PHIL225 202102 Undergraduate

Term: 
Winter 2022
Course: 
PHIL 225
Applies To: 
Undergraduate
Sections: 
Title: 
Introduction to Formal Logic
Department Section Description: 

Instructor:  Brence, S.

This course will serve as an introduction to basic symbolic or formal logic. At its completion, students will be proficient in determining the formal validity of arguments with propositional (sentence) logic and predicate logic as well as in the use of truth trees in respect to both. Though often the course will resemble a math course, and mathematical techniques will be employed virtually throughout, the purpose of the course is to inquire into the patterns of effective thought concerning potentially all manner of human interests. How do we draw correct inferences and think effectively? How do we avoid errors in reasoning and drawing unwarranted conclusions? What form does compelling evidence for thus warranted conclusions take?

Fulfills: 

A & L

Arts & Letters (A&L) courses create meaningful opportunities for students to engage actively in the modes of inquiry that define a discipline.
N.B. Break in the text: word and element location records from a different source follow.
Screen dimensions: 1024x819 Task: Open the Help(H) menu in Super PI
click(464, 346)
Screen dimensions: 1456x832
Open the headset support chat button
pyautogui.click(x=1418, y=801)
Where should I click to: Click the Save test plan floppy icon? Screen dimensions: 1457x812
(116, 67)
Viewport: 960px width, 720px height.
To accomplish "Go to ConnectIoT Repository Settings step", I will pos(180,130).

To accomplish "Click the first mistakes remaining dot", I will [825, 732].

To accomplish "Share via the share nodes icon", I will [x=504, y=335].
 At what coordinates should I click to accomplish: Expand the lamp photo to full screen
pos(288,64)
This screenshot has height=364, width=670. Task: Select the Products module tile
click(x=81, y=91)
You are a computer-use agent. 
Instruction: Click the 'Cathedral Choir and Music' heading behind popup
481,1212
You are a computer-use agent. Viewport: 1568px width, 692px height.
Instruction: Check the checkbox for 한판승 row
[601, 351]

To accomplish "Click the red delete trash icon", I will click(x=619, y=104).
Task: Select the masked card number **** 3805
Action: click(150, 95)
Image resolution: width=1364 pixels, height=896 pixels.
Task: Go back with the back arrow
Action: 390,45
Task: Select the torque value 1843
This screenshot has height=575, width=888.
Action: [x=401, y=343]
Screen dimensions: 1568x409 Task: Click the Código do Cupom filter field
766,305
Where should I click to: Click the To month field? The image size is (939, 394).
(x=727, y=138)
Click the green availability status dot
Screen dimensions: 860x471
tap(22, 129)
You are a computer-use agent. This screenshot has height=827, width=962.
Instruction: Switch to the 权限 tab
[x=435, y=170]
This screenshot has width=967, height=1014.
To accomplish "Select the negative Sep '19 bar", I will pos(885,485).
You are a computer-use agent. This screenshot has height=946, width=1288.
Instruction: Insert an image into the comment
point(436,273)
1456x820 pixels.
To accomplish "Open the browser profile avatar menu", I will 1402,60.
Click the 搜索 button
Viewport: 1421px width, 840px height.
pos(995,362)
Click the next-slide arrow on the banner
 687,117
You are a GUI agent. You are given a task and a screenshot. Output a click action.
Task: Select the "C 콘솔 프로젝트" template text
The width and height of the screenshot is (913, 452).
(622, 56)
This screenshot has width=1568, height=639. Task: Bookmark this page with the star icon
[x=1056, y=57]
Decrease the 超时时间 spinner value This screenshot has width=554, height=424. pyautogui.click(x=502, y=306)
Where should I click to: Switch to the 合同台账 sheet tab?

Courses are broad in scope and demonstrably liberal in nature (that is, courses that promote open inquiry from a variety of perspectives). Though some courses may focus on specialized subjects or approaches, there will be a substantial course content locating that subject in the broader context of the major issues of the discipline. Qualifying courses will not focus on teaching basic skills but will require the application or engagement of those skills through analysis and interpretation.

WSCR Minor

The interdisciplinary minor in Writing, Public Speaking, and Critical Reasoning offers students a coherent program of courses that strengthen students' abilities to write well, to speak effectively in public, and to think critically. This minor is built on courses in English, Writing, and Philosophy and is taught by professors from English, Philosophy, and the Honors College.

WSCR Certificate

Writing, Public Speaking, and Critical Reasoning Certificate courses strengthen students' abilities to write well, to speak effectively in public, and to think critically.  This certificate program is built on courses in English, Writing, and Philosophy and is taught by professors from English, Philosophy, and the Honors College.